■ **DIRECTIONS FOR THIS TASK**
Return all the entries below exactly as they were given.

*** Opening THE INPUT ***

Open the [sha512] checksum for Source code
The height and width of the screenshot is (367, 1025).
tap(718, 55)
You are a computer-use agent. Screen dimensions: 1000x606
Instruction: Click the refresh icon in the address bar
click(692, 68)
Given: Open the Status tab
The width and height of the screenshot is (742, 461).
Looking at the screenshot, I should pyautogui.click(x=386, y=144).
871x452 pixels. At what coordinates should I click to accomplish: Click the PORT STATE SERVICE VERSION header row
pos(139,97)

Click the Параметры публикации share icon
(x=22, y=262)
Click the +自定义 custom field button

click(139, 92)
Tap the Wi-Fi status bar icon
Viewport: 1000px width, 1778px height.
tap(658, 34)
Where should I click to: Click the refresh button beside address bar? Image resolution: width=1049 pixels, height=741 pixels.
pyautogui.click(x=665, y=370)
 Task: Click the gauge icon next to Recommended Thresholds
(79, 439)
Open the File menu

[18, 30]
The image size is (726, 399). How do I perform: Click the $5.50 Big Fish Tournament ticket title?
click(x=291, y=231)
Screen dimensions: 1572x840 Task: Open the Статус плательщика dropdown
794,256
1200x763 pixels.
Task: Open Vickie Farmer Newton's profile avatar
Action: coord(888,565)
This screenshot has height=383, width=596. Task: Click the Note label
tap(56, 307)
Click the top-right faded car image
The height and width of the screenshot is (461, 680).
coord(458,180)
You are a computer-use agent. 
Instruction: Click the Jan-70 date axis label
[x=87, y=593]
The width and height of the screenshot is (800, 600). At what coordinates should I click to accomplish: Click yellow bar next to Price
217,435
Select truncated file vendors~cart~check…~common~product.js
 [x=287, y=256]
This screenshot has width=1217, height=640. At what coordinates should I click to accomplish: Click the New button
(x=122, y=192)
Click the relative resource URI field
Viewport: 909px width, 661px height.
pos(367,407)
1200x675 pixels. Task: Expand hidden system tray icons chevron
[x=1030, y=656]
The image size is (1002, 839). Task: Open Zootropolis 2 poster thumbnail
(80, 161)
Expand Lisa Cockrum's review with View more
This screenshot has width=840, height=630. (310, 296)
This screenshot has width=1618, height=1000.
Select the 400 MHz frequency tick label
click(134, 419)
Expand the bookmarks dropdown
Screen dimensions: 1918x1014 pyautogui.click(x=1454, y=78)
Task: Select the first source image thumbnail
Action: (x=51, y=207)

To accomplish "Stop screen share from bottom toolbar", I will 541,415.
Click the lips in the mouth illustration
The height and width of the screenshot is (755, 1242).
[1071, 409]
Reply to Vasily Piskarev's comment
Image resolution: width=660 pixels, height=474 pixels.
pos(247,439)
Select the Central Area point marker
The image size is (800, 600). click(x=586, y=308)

*** Closing THE INPUT ***

■ **ANSWER BOX**
Open the [sha512] checksum for Source code
The height and width of the screenshot is (367, 1025).
tap(718, 55)
You are a computer-use agent. Screen dimensions: 1000x606
Instruction: Click the refresh icon in the address bar
click(692, 68)
Given: Open the Status tab
The width and height of the screenshot is (742, 461).
Looking at the screenshot, I should pyautogui.click(x=386, y=144).
871x452 pixels. At what coordinates should I click to accomplish: Click the PORT STATE SERVICE VERSION header row
pos(139,97)

Click the Параметры публикации share icon
(x=22, y=262)
Click the +自定义 custom field button

click(139, 92)
Tap the Wi-Fi status bar icon
Viewport: 1000px width, 1778px height.
tap(658, 34)
Where should I click to: Click the refresh button beside address bar? Image resolution: width=1049 pixels, height=741 pixels.
pyautogui.click(x=665, y=370)
 Task: Click the gauge icon next to Recommended Thresholds
(79, 439)
Open the File menu

[18, 30]
The image size is (726, 399). How do I perform: Click the $5.50 Big Fish Tournament ticket title?
click(x=291, y=231)
Screen dimensions: 1572x840 Task: Open the Статус плательщика dropdown
794,256
1200x763 pixels.
Task: Open Vickie Farmer Newton's profile avatar
Action: coord(888,565)
This screenshot has height=383, width=596. Task: Click the Note label
tap(56, 307)
Click the top-right faded car image
The height and width of the screenshot is (461, 680).
coord(458,180)
You are a computer-use agent. 
Instruction: Click the Jan-70 date axis label
[x=87, y=593]
The width and height of the screenshot is (800, 600). At what coordinates should I click to accomplish: Click yellow bar next to Price
217,435
Select truncated file vendors~cart~check…~common~product.js
 [x=287, y=256]
This screenshot has width=1217, height=640. At what coordinates should I click to accomplish: Click the New button
(x=122, y=192)
Click the relative resource URI field
Viewport: 909px width, 661px height.
pos(367,407)
1200x675 pixels. Task: Expand hidden system tray icons chevron
[x=1030, y=656]
The image size is (1002, 839). Task: Open Zootropolis 2 poster thumbnail
(80, 161)
Expand Lisa Cockrum's review with View more
This screenshot has width=840, height=630. (310, 296)
This screenshot has width=1618, height=1000.
Select the 400 MHz frequency tick label
click(134, 419)
Expand the bookmarks dropdown
Screen dimensions: 1918x1014 pyautogui.click(x=1454, y=78)
Task: Select the first source image thumbnail
Action: (x=51, y=207)

To accomplish "Stop screen share from bottom toolbar", I will 541,415.
Click the lips in the mouth illustration
The height and width of the screenshot is (755, 1242).
[1071, 409]
Reply to Vasily Piskarev's comment
Image resolution: width=660 pixels, height=474 pixels.
pos(247,439)
Select the Central Area point marker
The image size is (800, 600). click(x=586, y=308)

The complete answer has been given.